Codeine \(\left(\mathrm{C}_{18} \mathrm{H}_{21} \mathrm{NO}_{3}\right)\) is a weak organic base. A \(5.0 \times 10^{-3} \mathrm{M}\) solution of codeine has a \(\mathrm{pH}\) of \(9.95 .\) Calculate the value of \(K_{b}\) for this substance. What is the \(\mathrm{p} K_{b}\) for this base?

Since we already have the pH value, we will first convert it to pOH by using the relationship: \[ \mathrm{p}H + \mathrm{p}OH = 14 \] Next, we can calculate the concentration of hydroxide ions, \([\mathrm{OH}^-]\), using the pOH value as follows: \[ [\mathrm{OH}^-] = 10^{-\mathrm{p}OH} \]

The base dissociation equation for codeine can be written as: \[ \mathrm{C}_{18}\mathrm{H}_{21}\mathrm{NO}_{3} + \mathrm{H}_2\mathrm{O} \rightleftarrows \mathrm{C}_{18}\mathrm{H}_{20}\mathrm{NO}_{3}^{-} + \mathrm{OH}^- \]

The expression for the base dissociation constant, \(K_b\), can be described as: \[ K_b = \frac{[\mathrm{C}_{18}\mathrm{H}_{20}\mathrm{NO}_{3}^-][\mathrm{OH}^-]}{[\mathrm{C}_{18}\mathrm{H}_{21}\mathrm{NO}_{3}]} \]

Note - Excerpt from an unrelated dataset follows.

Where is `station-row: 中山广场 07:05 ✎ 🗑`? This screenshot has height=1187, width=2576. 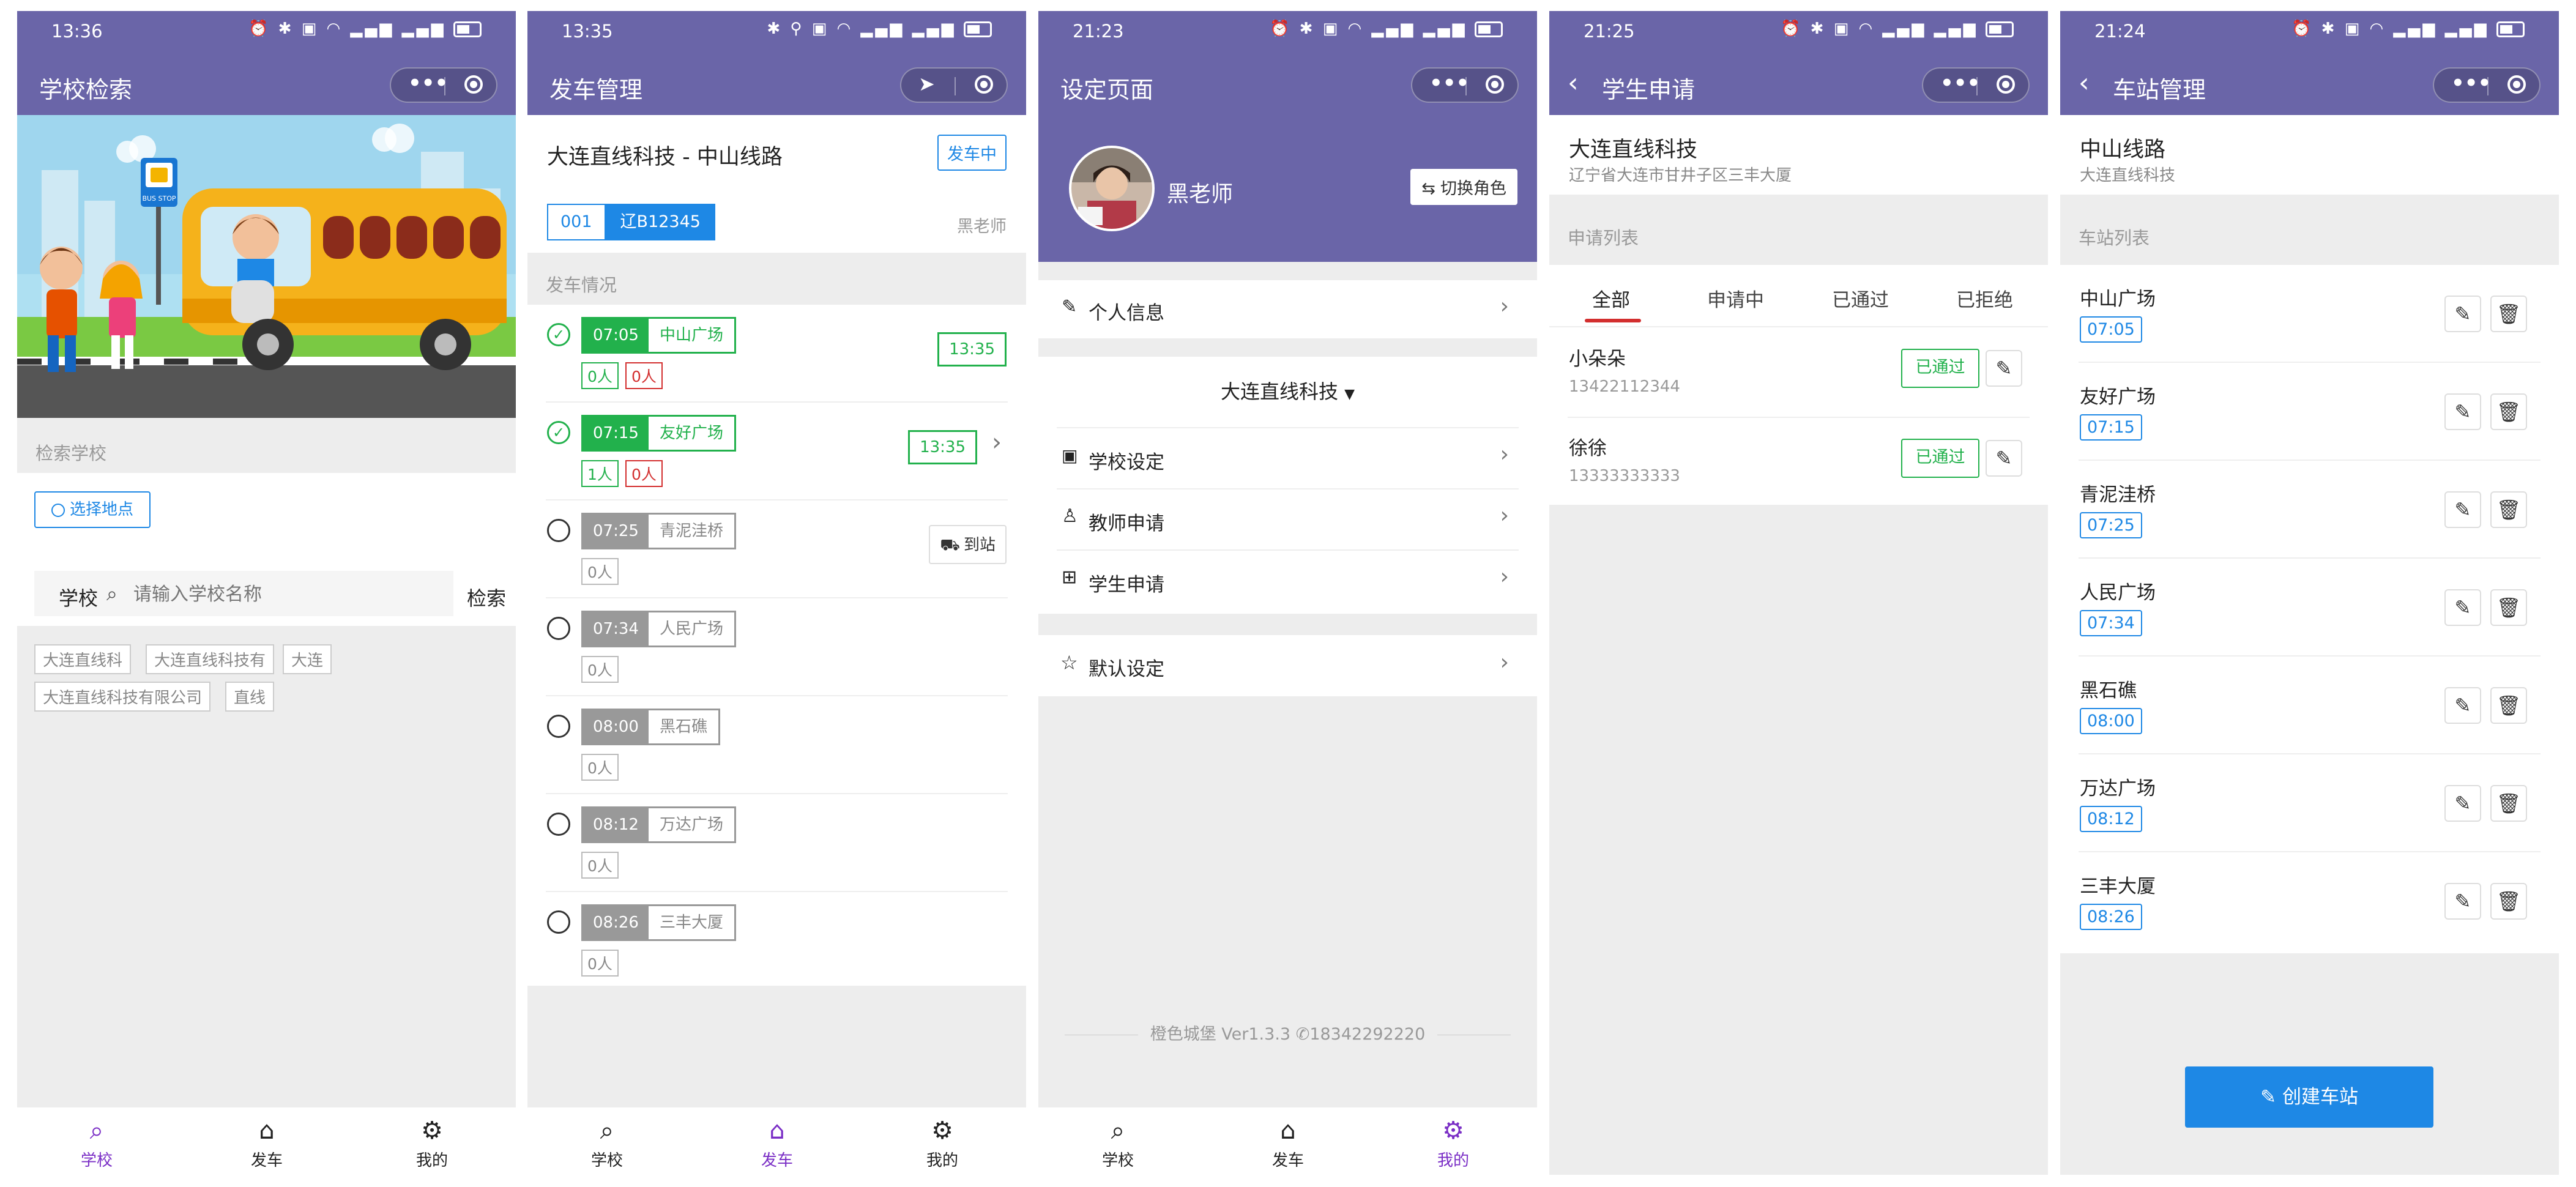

In order to calculate the value of \(K_b\), we need the equilibrium concentrations of all species. Let's assume that the initial concentration of the hydroxide ions is negligible, and for codeine, \([\mathrm{C}_{18}\mathrm{H}_{21}\mathrm{NO}_{3}] = 5.0 \times 10^{-3}\) M, as given in the exercise. As codeine dissociates, the equilibrium concentration of the negatively charged codeine ion, \([\mathrm{C}_{18}\mathrm{H}_{20}\mathrm{NO}_{3}^-]\), becomes equal to \([\mathrm{OH}^-]\). Now, we can plug these values into the \(K_b\) expression: \[ K_b = \frac{[\mathrm{C}_{18}\mathrm{H}_{20}\mathrm{NO}_{3}^-][\mathrm{OH}^-]}{[\mathrm{C}_{18}\mathrm{H}_{21}\mathrm{NO}_{3}]} \] Use the value of \(\mathrm{p}OH\) calculated in Step 1 and find \([\mathrm{OH}^-]\).

Once we've calculated the value of \(K_b\), we can determine the \(p K_{b}\) value as: \[ \mathrm{p}K_b = -\log_{10}(K_b) \] By plugging in the calculated value for \(K_b\) into this equation, we can find the \(p K_{b}\) value for the base codeine.